[INFORMATION SHOWN]
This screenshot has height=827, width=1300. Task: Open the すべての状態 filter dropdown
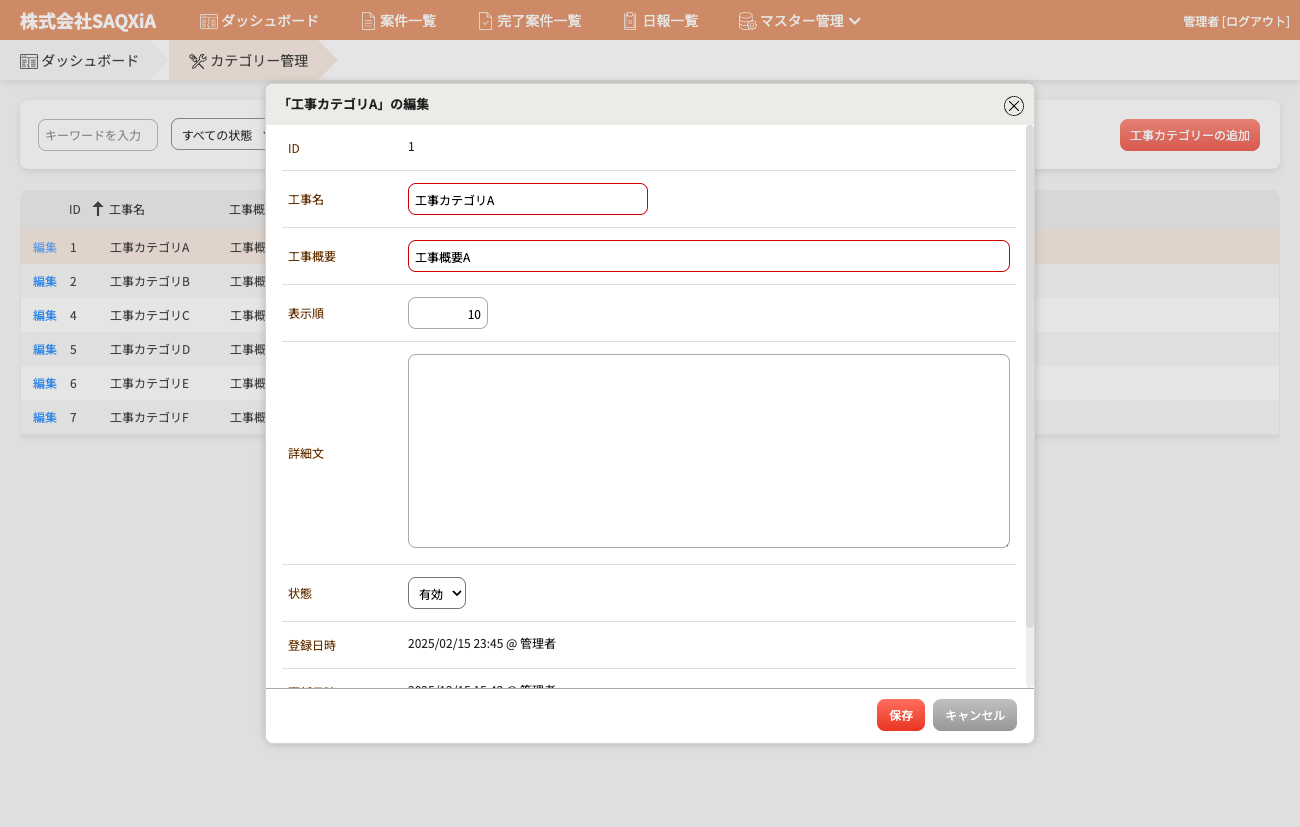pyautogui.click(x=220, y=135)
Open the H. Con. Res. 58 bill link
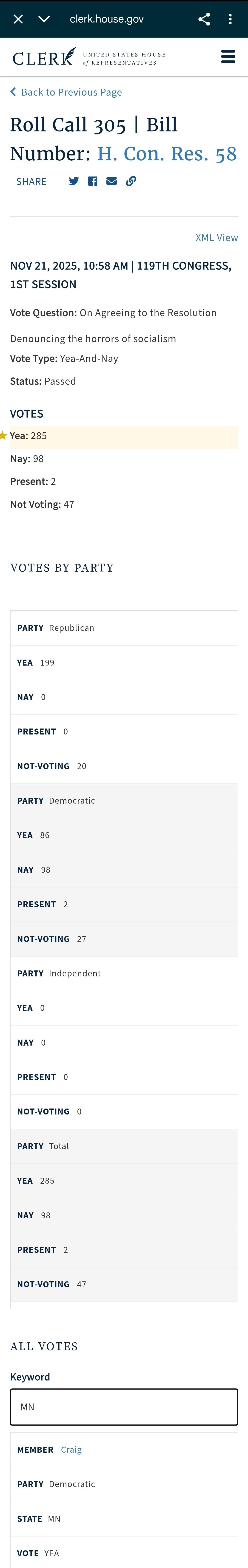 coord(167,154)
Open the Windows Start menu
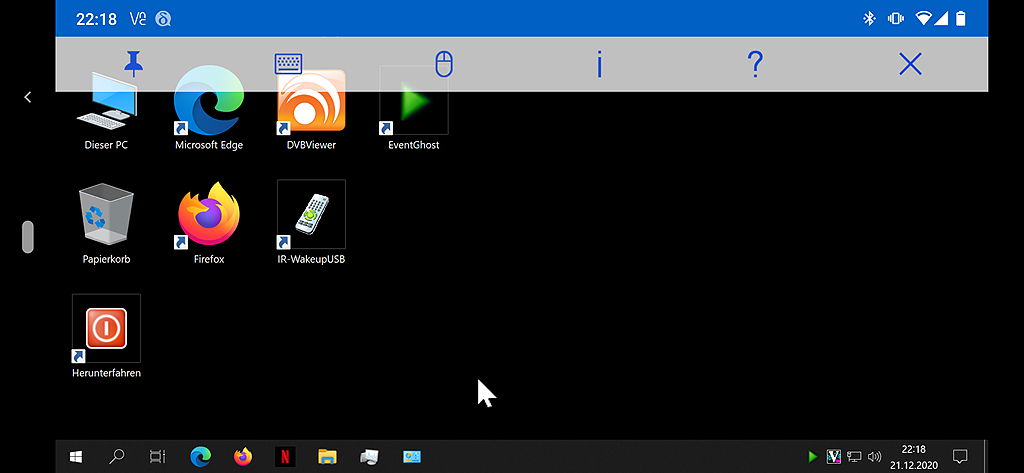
--
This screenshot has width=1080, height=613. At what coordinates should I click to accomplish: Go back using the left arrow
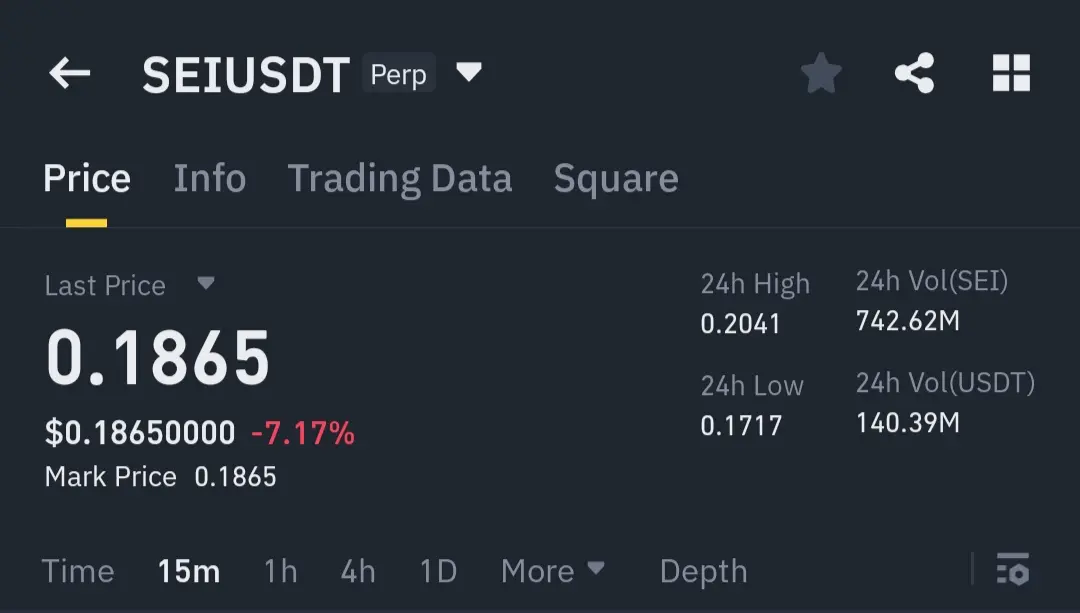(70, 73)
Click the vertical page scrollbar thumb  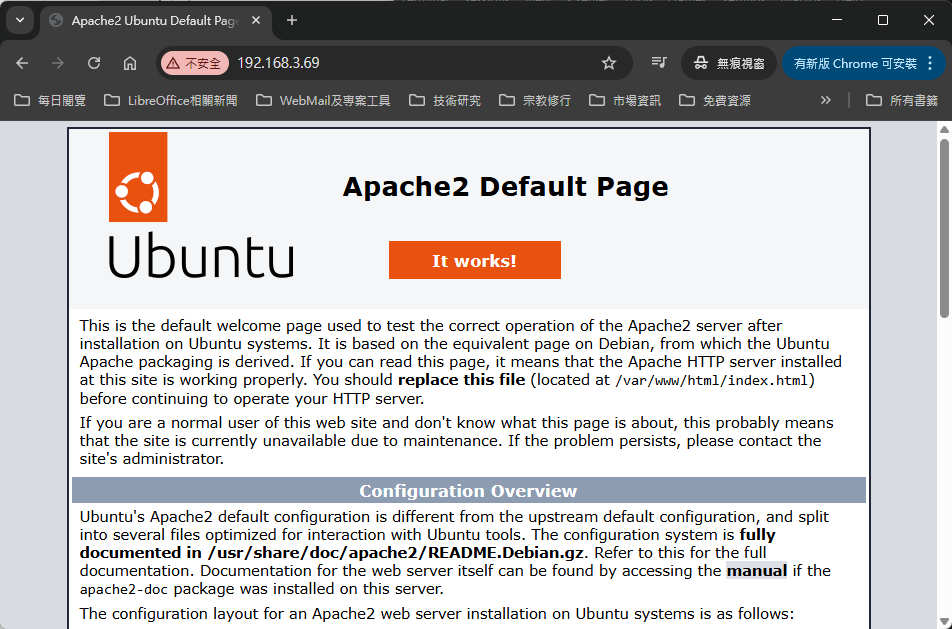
--
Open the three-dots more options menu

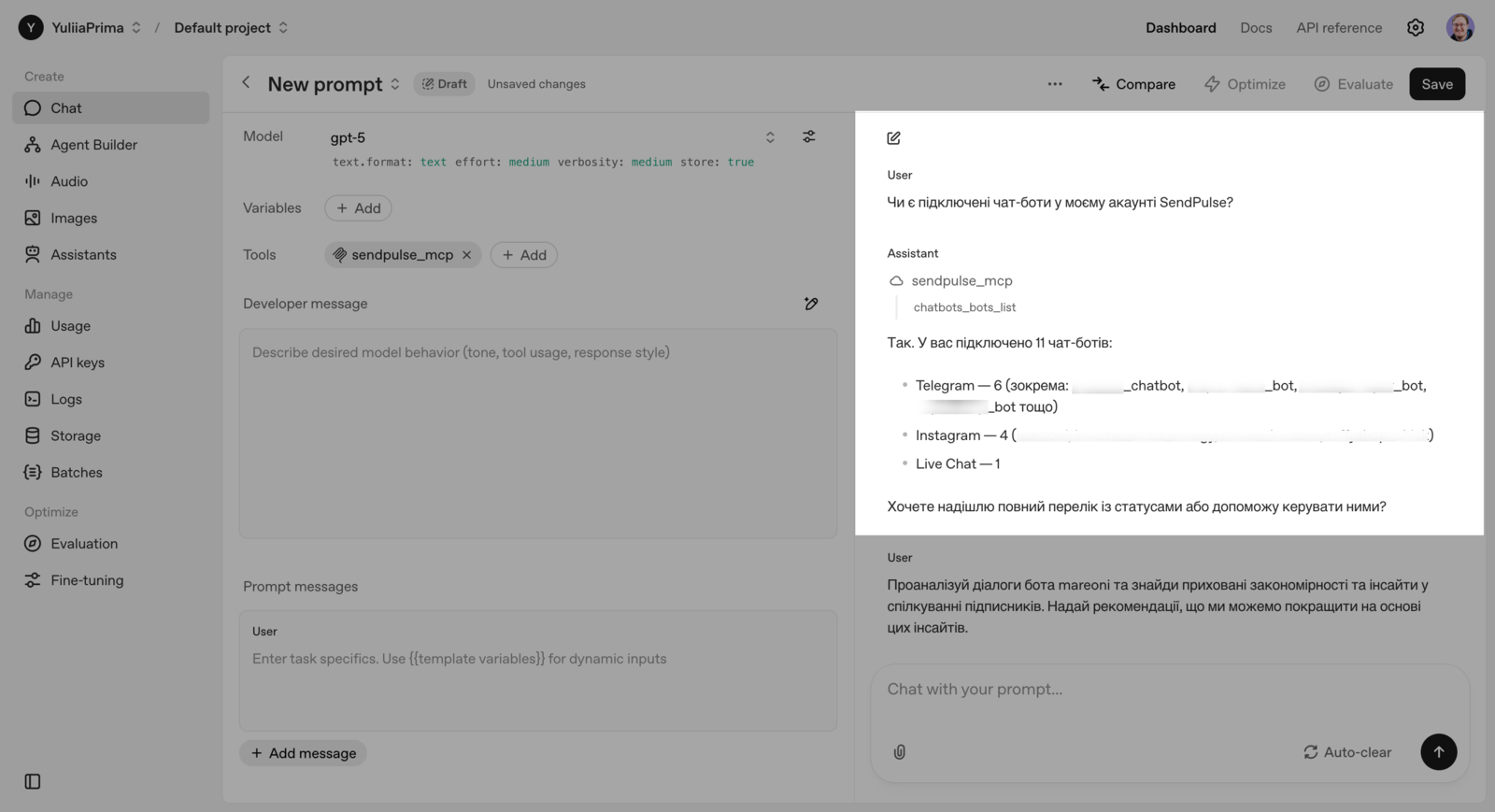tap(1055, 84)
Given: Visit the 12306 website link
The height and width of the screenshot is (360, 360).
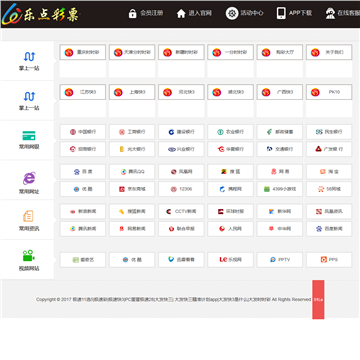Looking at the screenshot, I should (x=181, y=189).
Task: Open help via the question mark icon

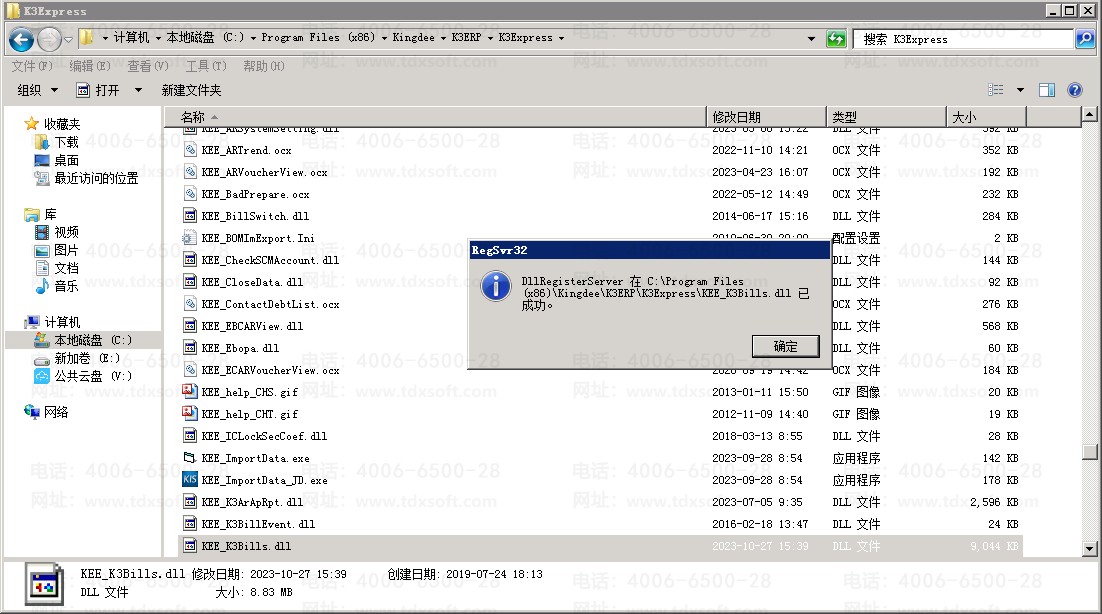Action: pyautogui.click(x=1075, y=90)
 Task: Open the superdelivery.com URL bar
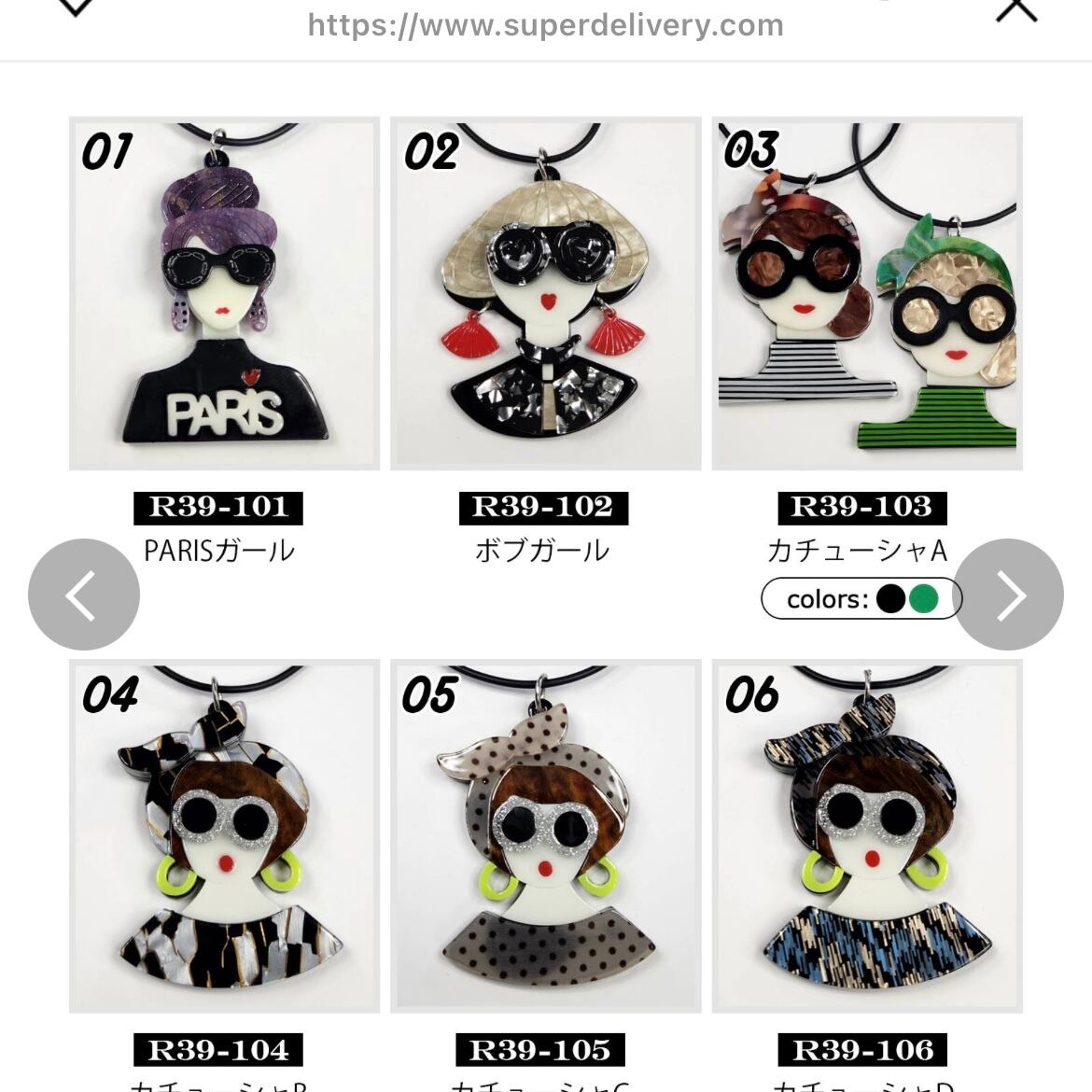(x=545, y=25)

[ACTIVITY]
Beginning with the line above that contains "This screenshot has width=1080, height=613." and ending with the line that contains "Click the vertical page scrollbar thumb", quote each line exactly, keeping out the pictures.

[YOUR SOLUTION]
This screenshot has width=1080, height=613. At what coordinates should I click to accomplish: Go back using the left arrow
(70, 73)
Click the vertical page scrollbar thumb  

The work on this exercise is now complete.